Saint Jacques, v. 4.
Enfin,
les riches doivent s'interdire religieusement tout acte violent, toute
fraude, toute manoeuvre usuraire qui serait de nature à porter
atteinte à l'épargne du pauvre, d'autant plus que celui-ci
est moins apte à se défendre, et que son avoir est plus
sacré parce que plus modique.
L'obéissance
à ces lois, Nous le demandons, ne suffirait-elle pas à elle
seule pour faire cesser tout antagonisme et en supprimer les causes ?
L'Eglise, toutefois, instruite et dirigée par Jésus-Christ,
porte ses vues encore plus haut.
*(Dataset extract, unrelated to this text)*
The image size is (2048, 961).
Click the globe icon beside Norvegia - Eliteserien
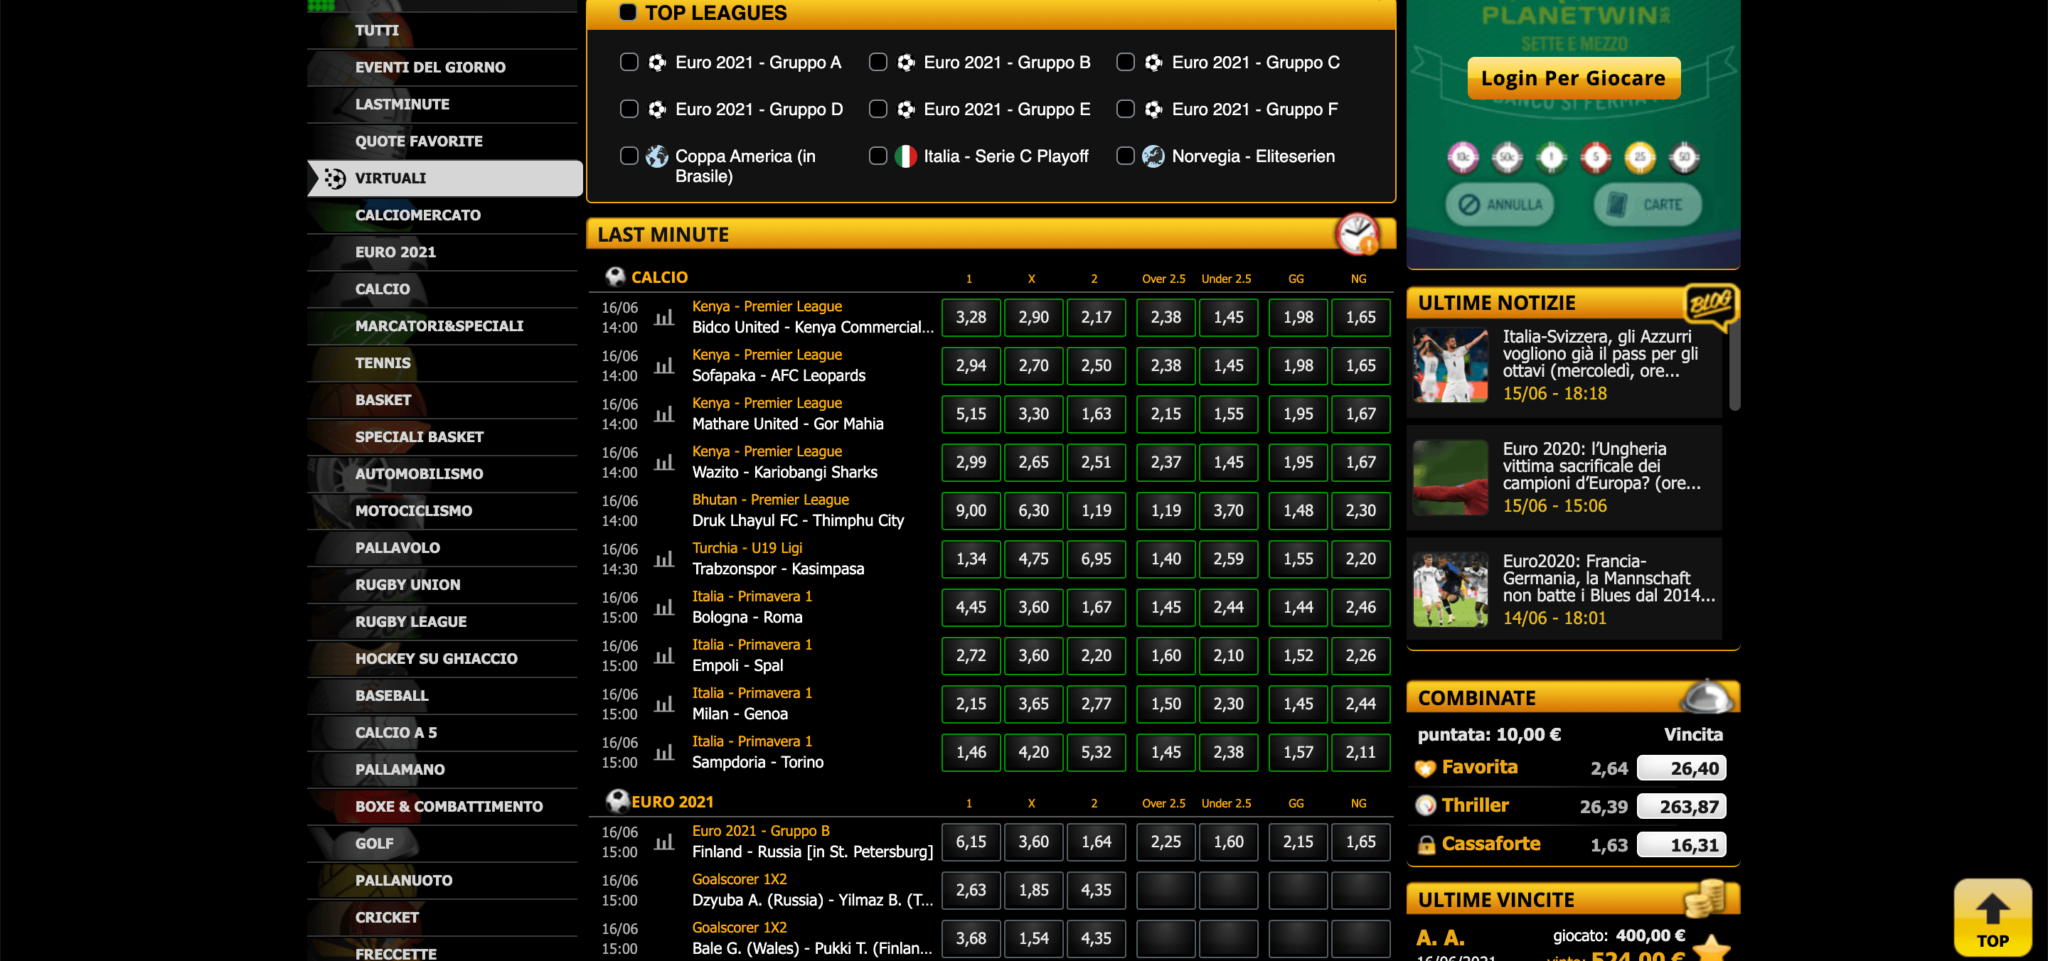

Elle propose un ensemble de préceptes
plus complet, parce qu'elle ambitionne de resserrer l'union des deux classes
jusqu'à les unir l'une à l'autre par les liens d'une véritable
amitié.
Nul
ne saurait avoir une intelligence vraie de la vie mortelle, ni l'estimer
à sa juste valeur, s'il ne s'élève jusqu'à
la considération de cette autre vie qui est immortelle. Celle-ci
supprimée, toute espèce et toute vraie notion de bien disparaît.
Bien plus, l'univers entier devient un impénétrable mystère.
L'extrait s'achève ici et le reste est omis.